* _Problem details_: Repeat the entries exactly as they appear.

* _Record excerpts_:

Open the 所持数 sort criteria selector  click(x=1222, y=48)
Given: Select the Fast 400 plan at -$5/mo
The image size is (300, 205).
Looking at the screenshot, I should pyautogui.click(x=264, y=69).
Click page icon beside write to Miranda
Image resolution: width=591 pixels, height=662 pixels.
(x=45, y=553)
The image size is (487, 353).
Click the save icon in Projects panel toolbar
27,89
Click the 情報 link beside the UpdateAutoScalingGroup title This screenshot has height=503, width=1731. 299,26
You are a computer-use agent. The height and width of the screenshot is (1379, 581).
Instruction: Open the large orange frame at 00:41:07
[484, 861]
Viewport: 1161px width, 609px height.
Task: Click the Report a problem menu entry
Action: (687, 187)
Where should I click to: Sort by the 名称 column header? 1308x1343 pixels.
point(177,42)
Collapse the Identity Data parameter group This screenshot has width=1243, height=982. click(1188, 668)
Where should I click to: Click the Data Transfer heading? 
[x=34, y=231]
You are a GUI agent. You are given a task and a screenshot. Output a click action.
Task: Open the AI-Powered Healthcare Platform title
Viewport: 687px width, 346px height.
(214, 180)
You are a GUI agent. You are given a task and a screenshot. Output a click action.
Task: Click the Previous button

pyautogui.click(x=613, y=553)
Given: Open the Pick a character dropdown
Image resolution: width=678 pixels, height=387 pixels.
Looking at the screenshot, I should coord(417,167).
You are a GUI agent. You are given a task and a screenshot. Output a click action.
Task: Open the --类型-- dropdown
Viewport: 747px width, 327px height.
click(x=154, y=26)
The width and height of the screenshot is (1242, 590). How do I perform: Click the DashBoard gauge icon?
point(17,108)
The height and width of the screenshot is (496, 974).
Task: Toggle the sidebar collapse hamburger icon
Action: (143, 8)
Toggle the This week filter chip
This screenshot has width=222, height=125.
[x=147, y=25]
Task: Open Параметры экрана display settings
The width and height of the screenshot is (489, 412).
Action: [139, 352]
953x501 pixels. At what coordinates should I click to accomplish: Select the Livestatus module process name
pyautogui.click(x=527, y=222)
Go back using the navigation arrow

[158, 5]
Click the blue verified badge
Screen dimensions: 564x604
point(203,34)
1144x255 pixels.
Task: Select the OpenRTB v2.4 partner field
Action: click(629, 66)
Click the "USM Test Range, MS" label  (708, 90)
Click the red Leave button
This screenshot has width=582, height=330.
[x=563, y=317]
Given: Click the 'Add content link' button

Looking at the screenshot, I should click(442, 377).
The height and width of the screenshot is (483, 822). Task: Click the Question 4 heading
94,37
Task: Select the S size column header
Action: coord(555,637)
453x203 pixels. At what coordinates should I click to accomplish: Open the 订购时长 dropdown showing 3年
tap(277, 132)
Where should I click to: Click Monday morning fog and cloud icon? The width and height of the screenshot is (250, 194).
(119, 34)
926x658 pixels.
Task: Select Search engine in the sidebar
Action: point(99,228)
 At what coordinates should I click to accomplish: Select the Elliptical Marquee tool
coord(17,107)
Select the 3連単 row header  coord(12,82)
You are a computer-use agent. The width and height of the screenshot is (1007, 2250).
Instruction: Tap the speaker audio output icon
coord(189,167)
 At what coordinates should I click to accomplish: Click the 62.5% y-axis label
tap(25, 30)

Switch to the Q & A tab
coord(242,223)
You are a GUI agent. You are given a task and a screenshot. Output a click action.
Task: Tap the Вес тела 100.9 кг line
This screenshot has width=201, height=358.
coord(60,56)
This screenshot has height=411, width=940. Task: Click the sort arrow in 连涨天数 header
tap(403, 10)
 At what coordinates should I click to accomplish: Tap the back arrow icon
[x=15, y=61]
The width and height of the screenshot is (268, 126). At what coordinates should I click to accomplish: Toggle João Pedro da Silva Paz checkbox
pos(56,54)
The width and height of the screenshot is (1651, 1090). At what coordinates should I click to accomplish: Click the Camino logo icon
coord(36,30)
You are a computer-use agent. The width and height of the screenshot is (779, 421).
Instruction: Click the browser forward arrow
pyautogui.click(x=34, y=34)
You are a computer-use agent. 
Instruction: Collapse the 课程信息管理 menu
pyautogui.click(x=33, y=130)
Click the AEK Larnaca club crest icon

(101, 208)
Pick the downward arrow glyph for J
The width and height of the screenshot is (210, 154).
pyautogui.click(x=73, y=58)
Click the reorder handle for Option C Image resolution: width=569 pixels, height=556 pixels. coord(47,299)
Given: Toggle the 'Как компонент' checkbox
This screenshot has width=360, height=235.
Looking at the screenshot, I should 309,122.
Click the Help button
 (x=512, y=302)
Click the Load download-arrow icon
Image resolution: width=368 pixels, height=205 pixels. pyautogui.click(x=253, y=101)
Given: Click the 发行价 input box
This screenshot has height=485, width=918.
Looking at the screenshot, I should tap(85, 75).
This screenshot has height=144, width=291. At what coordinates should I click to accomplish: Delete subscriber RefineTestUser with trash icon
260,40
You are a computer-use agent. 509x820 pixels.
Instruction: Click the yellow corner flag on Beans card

* _Task response_:
Open the 所持数 sort criteria selector  click(x=1222, y=48)
Given: Select the Fast 400 plan at -$5/mo
The image size is (300, 205).
Looking at the screenshot, I should pyautogui.click(x=264, y=69).
Click page icon beside write to Miranda
Image resolution: width=591 pixels, height=662 pixels.
(x=45, y=553)
The image size is (487, 353).
Click the save icon in Projects panel toolbar
27,89
Click the 情報 link beside the UpdateAutoScalingGroup title This screenshot has height=503, width=1731. 299,26
You are a computer-use agent. The height and width of the screenshot is (1379, 581).
Instruction: Open the large orange frame at 00:41:07
[484, 861]
Viewport: 1161px width, 609px height.
Task: Click the Report a problem menu entry
Action: (687, 187)
Where should I click to: Sort by the 名称 column header? 1308x1343 pixels.
point(177,42)
Collapse the Identity Data parameter group This screenshot has width=1243, height=982. click(1188, 668)
Where should I click to: Click the Data Transfer heading? 
[x=34, y=231]
You are a GUI agent. You are given a task and a screenshot. Output a click action.
Task: Open the AI-Powered Healthcare Platform title
Viewport: 687px width, 346px height.
(214, 180)
You are a GUI agent. You are given a task and a screenshot. Output a click action.
Task: Click the Previous button

pyautogui.click(x=613, y=553)
Given: Open the Pick a character dropdown
Image resolution: width=678 pixels, height=387 pixels.
Looking at the screenshot, I should coord(417,167).
You are a GUI agent. You are given a task and a screenshot. Output a click action.
Task: Open the --类型-- dropdown
Viewport: 747px width, 327px height.
click(x=154, y=26)
The width and height of the screenshot is (1242, 590). How do I perform: Click the DashBoard gauge icon?
point(17,108)
The height and width of the screenshot is (496, 974).
Task: Toggle the sidebar collapse hamburger icon
Action: (143, 8)
Toggle the This week filter chip
This screenshot has width=222, height=125.
[x=147, y=25]
Task: Open Параметры экрана display settings
The width and height of the screenshot is (489, 412).
Action: [139, 352]
953x501 pixels. At what coordinates should I click to accomplish: Select the Livestatus module process name
pyautogui.click(x=527, y=222)
Go back using the navigation arrow

[158, 5]
Click the blue verified badge
Screen dimensions: 564x604
point(203,34)
1144x255 pixels.
Task: Select the OpenRTB v2.4 partner field
Action: click(629, 66)
Click the "USM Test Range, MS" label  (708, 90)
Click the red Leave button
This screenshot has width=582, height=330.
[x=563, y=317]
Given: Click the 'Add content link' button

Looking at the screenshot, I should click(442, 377).
The height and width of the screenshot is (483, 822). Task: Click the Question 4 heading
94,37
Task: Select the S size column header
Action: coord(555,637)
453x203 pixels. At what coordinates should I click to accomplish: Open the 订购时长 dropdown showing 3年
tap(277, 132)
Where should I click to: Click Monday morning fog and cloud icon? The width and height of the screenshot is (250, 194).
(119, 34)
926x658 pixels.
Task: Select Search engine in the sidebar
Action: point(99,228)
 At what coordinates should I click to accomplish: Select the Elliptical Marquee tool
coord(17,107)
Select the 3連単 row header  coord(12,82)
You are a computer-use agent. The width and height of the screenshot is (1007, 2250).
Instruction: Tap the speaker audio output icon
coord(189,167)
 At what coordinates should I click to accomplish: Click the 62.5% y-axis label
tap(25, 30)

Switch to the Q & A tab
coord(242,223)
You are a GUI agent. You are given a task and a screenshot. Output a click action.
Task: Tap the Вес тела 100.9 кг line
This screenshot has width=201, height=358.
coord(60,56)
This screenshot has height=411, width=940. Task: Click the sort arrow in 连涨天数 header
tap(403, 10)
 At what coordinates should I click to accomplish: Tap the back arrow icon
[x=15, y=61]
The width and height of the screenshot is (268, 126). At what coordinates should I click to accomplish: Toggle João Pedro da Silva Paz checkbox
pos(56,54)
The width and height of the screenshot is (1651, 1090). At what coordinates should I click to accomplish: Click the Camino logo icon
coord(36,30)
You are a computer-use agent. The width and height of the screenshot is (779, 421).
Instruction: Click the browser forward arrow
pyautogui.click(x=34, y=34)
You are a computer-use agent. 
Instruction: Collapse the 课程信息管理 menu
pyautogui.click(x=33, y=130)
Click the AEK Larnaca club crest icon

(101, 208)
Pick the downward arrow glyph for J
The width and height of the screenshot is (210, 154).
pyautogui.click(x=73, y=58)
Click the reorder handle for Option C Image resolution: width=569 pixels, height=556 pixels. coord(47,299)
Given: Toggle the 'Как компонент' checkbox
This screenshot has width=360, height=235.
Looking at the screenshot, I should 309,122.
Click the Help button
 (x=512, y=302)
Click the Load download-arrow icon
Image resolution: width=368 pixels, height=205 pixels. pyautogui.click(x=253, y=101)
Given: Click the 发行价 input box
This screenshot has height=485, width=918.
Looking at the screenshot, I should tap(85, 75).
This screenshot has height=144, width=291. At what coordinates should I click to accomplish: Delete subscriber RefineTestUser with trash icon
260,40
You are a computer-use agent. 509x820 pixels.
Instruction: Click the yellow corner flag on Beans card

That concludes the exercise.